• **TASK BRIEF**
Repeat exactly, and only, the lines below starting at the line that contains "Image resolution: width=1225" and ending at the line that contains "Navigate to 主页", inclusive of both.

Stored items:
——

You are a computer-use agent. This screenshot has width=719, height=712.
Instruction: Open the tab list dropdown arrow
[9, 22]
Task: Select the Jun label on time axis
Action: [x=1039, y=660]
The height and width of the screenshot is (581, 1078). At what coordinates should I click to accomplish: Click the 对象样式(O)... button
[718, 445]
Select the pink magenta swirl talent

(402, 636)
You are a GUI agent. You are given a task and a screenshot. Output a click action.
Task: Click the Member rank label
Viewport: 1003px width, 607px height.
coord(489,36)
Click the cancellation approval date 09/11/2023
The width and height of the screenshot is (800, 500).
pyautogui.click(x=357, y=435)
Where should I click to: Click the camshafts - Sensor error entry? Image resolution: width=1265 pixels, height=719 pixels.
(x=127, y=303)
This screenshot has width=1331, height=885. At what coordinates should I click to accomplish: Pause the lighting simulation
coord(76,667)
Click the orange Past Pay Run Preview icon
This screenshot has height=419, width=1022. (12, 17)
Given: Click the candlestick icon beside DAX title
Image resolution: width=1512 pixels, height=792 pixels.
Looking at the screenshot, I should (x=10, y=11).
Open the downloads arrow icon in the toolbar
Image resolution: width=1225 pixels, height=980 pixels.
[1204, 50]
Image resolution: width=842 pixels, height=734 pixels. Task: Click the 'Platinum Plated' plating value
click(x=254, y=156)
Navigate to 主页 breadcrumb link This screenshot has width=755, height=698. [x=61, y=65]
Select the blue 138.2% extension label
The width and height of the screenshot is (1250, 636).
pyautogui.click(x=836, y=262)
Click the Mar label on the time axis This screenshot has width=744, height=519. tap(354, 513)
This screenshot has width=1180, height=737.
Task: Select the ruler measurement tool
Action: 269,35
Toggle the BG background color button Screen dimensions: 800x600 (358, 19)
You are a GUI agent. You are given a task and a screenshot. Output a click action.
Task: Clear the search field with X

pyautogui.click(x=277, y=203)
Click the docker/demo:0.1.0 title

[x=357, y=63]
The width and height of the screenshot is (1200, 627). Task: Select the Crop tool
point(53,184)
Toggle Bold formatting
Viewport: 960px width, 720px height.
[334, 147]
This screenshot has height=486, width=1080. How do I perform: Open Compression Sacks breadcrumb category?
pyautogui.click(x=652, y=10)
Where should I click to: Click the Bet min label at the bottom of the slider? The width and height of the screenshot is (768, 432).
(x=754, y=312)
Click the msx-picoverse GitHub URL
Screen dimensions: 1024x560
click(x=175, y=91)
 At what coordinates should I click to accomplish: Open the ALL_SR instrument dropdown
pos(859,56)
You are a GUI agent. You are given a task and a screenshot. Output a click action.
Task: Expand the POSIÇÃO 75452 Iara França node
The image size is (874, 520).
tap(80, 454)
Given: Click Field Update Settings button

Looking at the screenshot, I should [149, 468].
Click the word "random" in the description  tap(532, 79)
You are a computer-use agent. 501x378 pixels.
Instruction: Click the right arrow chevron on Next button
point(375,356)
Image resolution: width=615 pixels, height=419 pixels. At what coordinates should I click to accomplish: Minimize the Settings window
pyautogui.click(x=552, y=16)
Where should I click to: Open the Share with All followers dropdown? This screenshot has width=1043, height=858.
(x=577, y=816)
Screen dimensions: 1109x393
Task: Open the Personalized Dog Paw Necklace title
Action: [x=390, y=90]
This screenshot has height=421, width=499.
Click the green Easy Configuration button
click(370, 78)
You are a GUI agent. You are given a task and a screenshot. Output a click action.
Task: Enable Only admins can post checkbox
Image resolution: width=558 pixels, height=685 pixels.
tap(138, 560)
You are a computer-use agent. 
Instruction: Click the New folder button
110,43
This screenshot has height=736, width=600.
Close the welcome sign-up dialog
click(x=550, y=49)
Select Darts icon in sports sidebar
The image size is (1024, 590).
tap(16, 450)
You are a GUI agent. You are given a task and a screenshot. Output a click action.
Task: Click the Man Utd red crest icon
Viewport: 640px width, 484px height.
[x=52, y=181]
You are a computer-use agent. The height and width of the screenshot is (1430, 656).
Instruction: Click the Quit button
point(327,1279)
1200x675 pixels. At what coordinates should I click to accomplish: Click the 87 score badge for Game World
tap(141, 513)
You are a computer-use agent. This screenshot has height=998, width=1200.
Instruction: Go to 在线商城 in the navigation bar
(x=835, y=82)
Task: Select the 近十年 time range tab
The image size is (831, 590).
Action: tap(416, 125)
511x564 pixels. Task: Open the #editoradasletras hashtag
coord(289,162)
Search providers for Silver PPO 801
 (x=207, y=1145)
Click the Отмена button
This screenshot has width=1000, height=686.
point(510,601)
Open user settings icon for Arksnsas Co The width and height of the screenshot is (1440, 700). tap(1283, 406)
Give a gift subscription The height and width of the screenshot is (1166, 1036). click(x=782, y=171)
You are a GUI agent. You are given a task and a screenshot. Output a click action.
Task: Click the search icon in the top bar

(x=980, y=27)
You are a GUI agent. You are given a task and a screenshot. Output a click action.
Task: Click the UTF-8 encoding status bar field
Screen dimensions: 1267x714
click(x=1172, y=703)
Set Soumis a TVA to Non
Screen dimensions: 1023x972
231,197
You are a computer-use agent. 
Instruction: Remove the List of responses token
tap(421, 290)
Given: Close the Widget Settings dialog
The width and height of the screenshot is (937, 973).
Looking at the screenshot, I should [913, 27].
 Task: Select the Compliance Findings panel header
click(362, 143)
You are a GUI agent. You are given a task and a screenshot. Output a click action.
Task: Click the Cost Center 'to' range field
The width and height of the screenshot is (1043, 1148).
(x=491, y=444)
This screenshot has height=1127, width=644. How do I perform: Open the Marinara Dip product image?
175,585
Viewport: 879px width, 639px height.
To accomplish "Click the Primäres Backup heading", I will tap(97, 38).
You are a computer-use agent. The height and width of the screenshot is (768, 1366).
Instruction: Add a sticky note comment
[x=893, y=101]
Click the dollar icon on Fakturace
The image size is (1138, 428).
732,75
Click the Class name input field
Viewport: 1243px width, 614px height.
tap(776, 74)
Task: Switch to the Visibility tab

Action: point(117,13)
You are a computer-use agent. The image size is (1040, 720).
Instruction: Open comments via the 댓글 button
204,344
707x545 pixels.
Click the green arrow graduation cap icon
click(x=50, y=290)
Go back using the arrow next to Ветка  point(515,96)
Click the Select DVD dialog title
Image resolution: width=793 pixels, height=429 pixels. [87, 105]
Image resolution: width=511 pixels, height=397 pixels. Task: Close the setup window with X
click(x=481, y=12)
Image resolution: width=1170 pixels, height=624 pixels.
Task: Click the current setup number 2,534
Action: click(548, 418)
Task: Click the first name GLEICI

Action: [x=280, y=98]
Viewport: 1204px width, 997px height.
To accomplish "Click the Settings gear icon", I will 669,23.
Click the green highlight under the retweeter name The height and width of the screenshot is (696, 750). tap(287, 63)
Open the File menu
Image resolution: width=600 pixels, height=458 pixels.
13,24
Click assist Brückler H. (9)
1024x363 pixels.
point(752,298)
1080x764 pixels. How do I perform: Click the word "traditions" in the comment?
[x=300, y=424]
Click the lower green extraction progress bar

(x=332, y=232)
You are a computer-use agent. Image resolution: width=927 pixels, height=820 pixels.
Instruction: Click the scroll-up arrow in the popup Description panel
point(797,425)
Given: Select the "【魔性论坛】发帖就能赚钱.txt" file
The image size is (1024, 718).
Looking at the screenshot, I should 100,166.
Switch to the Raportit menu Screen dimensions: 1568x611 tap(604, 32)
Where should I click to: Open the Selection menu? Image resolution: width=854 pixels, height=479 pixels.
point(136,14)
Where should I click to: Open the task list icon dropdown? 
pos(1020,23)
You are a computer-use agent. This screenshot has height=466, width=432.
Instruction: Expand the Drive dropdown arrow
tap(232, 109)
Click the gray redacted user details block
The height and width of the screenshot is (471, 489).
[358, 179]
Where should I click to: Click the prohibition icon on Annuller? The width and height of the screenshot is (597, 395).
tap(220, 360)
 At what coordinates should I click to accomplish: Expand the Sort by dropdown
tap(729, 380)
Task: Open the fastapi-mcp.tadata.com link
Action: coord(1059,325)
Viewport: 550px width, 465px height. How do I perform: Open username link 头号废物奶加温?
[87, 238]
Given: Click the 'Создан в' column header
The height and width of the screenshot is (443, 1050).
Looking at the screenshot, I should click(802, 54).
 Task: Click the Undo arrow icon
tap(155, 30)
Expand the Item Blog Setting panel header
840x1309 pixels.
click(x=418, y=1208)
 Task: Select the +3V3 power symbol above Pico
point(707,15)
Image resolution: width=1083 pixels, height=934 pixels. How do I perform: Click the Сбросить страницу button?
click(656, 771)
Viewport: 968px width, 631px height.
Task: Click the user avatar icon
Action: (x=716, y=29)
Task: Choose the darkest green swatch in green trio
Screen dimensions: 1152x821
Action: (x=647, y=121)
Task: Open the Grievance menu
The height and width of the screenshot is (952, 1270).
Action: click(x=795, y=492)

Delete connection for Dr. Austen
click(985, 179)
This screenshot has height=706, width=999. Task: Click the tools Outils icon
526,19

——

• **TASK OUTPUT**
Image resolution: width=1225 pixels, height=980 pixels.
[1204, 50]
Image resolution: width=842 pixels, height=734 pixels. Task: Click the 'Platinum Plated' plating value
click(x=254, y=156)
Navigate to 主页 breadcrumb link This screenshot has width=755, height=698. [x=61, y=65]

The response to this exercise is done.